Vertica Emitter

Vertica emitter supports Oracle, Postgres, MYSQL, MSSQL, DB2 connections.

You can configure and connect above mentioned DB-engines with JDBC. It allows you to emit data into DB2 and other sources into your data pipeline in batches after configuring JDBC channel.

👉

This is a batch component.

For using DB2, create a successful DB2 Connection.

Vertica Emitter Configuration

To add a Vertica emitter to your pipeline, drag it onto the canvas and connect it to a Data Source or processor.

👉

If the data source in pipeline has a streaming component, then the emitter will show four additional properties, Checkpoint Storage Location, Checkpoint Connections, Checkpoint Directory, and Time-Based checkpoint.

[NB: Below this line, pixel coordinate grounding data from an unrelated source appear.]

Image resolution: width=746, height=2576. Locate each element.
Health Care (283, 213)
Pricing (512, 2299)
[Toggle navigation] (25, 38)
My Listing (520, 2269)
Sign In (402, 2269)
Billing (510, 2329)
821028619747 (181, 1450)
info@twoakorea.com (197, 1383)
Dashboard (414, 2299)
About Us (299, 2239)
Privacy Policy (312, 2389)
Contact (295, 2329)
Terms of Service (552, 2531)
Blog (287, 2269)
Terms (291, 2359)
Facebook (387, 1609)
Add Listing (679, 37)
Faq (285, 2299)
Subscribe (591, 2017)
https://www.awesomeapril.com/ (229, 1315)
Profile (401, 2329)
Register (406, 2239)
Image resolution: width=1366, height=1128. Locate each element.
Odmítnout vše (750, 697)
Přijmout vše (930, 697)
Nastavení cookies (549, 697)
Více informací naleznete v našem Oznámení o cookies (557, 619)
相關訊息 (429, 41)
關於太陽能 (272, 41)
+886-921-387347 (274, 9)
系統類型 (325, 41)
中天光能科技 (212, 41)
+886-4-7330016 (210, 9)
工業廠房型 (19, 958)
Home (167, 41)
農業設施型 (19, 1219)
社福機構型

The configuration settings of the Vertica emitter are as follows:

Field	Description
Connection Name	All Vertica connections are listed here. Select a connection for connecting to Vertica.
Message Name	The name of the message configuration which will act as metadata for the actual data.
Table Name	Existing tablename of the specified database.
Is Batch Enabled	Enable parameter to batch multiple messages and improve write performances.
Batch Size	Batch Size, which determines how many rows to insert per round trip. This can help the performance on JDBC drivers. This option applies only to writing. It defaults to 1000.
Connection Retries	Number of retries for component connection. Possible values are -1, 0 or positive number. -1 denotes infinite retries. If Routing Required =true, then: Routing Policy - A json defining the custom routing policy. Example: {“1”:{“company”:{“Google”:20.0,“Apple”:80.0}}} Here 1 is the timestamp after which custom routing policy will be active, ‘company’ is the field name and the value ‘Google’ takes 20% shards and value ‘Apple’ takes 80% shards.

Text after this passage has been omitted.